Giorgione – La Vénus endormie – Dresde
Par quoi commencer? On n’émerge pas d’une léthargie de deux mois sans une certaine appréhension. Tout était si doux dans ma caverne où le brouhaha du monde ne s’avançait que sur la pointe de rumeurs diffuses auxquelles mon attention ne prenait garde. Je rêvais à autre chose que ces peccadilles dont les hommes ont le secret et embarrassent leurs jours. S’ils savaient comme tout cela est vain, combien s’apaiseraient-ils.
Par quoi commencer, en effet? Et tout d’abord saurais-je encore le sens des mots pour les assembler et leur faire dire l’exactitude d’une pensée?
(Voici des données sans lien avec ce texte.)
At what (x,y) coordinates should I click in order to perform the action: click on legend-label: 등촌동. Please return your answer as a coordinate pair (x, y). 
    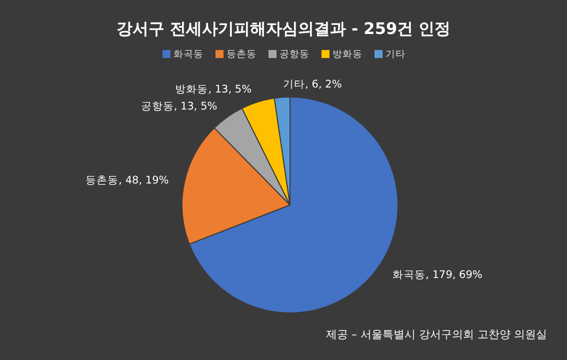
    Looking at the image, I should click on (241, 54).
Le réveil est toujours difficile à la mécanique aux rouages endormis. Le sportif qui ne s’entraîne, le virtuose qui délaisse ses gammes, l’artiste qui abandonne sa palette ou sa glaise, l’artisan son atelier, le maçon sa truelle, tous ceux enfin dont la main ou l’esprit est demeuré masqué dans la poche ou sous le chapeau de l’indifférence ne peuvent que constater la douleur à reprendre le cours de l’existence.
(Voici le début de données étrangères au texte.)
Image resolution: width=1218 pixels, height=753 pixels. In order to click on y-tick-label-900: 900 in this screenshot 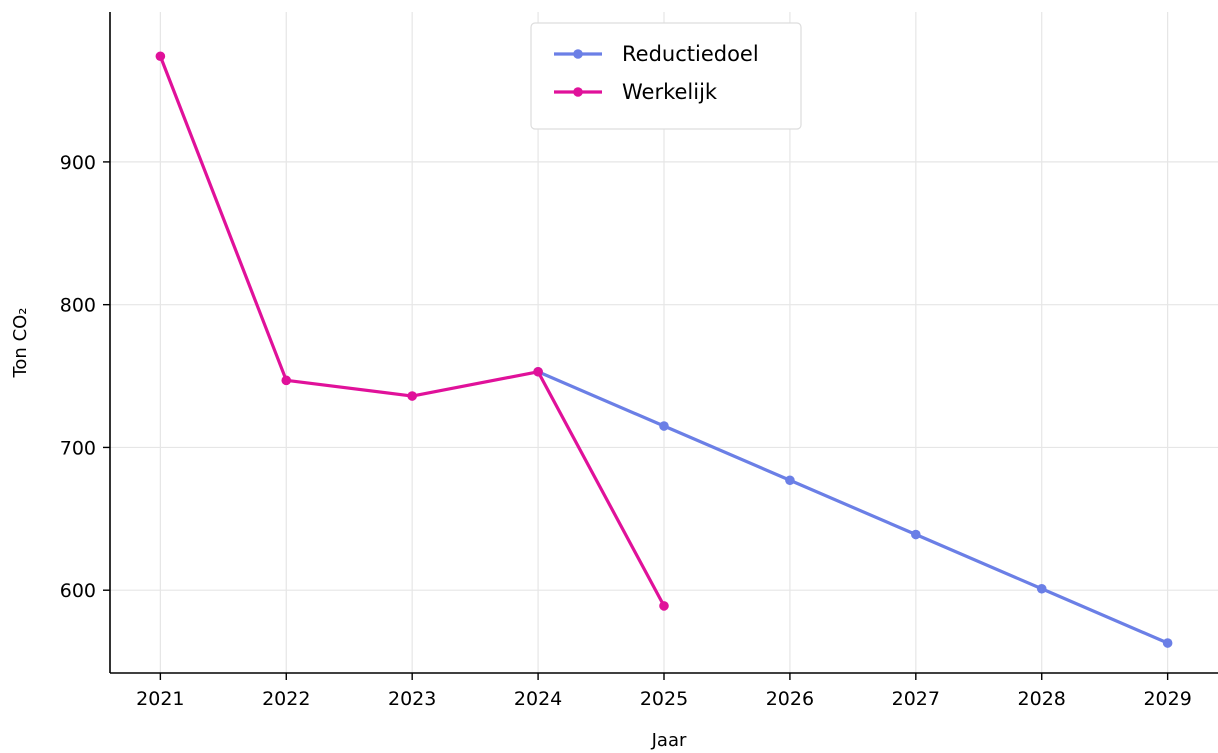, I will do `click(78, 163)`.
L’été se dissipe petit à petit et déjà les ors de l’automne pointent leur rutilance. Bientôt nos maisons se calfeutreront autour de la cheminée et dehors, ici, il fera froid alors qu’ailleurs le soleil resplendira. Car c’est cela aussi le monde, cette éternelle différence dont nous ne prenons l’exacte réalité, tout se passant comme si nous ne voulions, nous ne pouvions connaître que ce qui est à portée de notre vue si courte, de notre main si peu ouverte. Au seuil de nos maisons l’existence s’arrête et nous ne savons plus que claquer la porte entrouverte. Je ne dirai pas qu’il s’agit d’égoïsme, simplement cette propension que nous avons de croire que l’univers est à l’image de notre microcosme. Chacun détient sa vérité la généralisant, l’imposant en déniant à l’autre une possible divergence. Tant d’événements ces dernières semaines et particulièrement ces derniers jours, nous incitent à penser que peu sont aujourd’hui aptes à vivre en respectant la différence d’autrui, fût-elle aux antipodes de la leur. Que l’intolérance soit religieuse, écologique, politicienne, coutumière ou autre, ce refus, ce déni est incompatible avec la sérénité, la paix, la quiétude et contribue à la montée des exaspérations dont nous constatons avec effroi que leurs vagues déferlent jusqu’à ce que mort d’homme survienne.
Je sais bien que toute société ne peut survivre sans un minimum de cohérence, d’uniformité et qu’il est nécessaire et bon que légifèrent, au nom de ceux qui les ont élus, nos gouvernants, mais il faut également à cette même société l’indispensable espace de liberté où chacun peut se reconnaître. Il serait dommageable qu’un arasement de lotisseur prédominât, interdisant à quiconque toute velléité érectile.
Or il me semble qu’actuellement c’est ce à quoi nous assistons. La conséquence n’en sera que plus néfaste pour l’avenir avec l’instauration progressive d’une anesthésie généralisée.
C’est sans doute aussi pour cette raison subodorée que les peuples se révoltent et qu’émerge, au-delà de nos portes closes, de ce sommeil qu’on veut imposer, le rêve de chacun accepté par tous.
Il serait si facile de laisser l’autre vivre comme il l’entend sans vouloir le contraindre à se plier aux exigences qui ne sont pas son credo.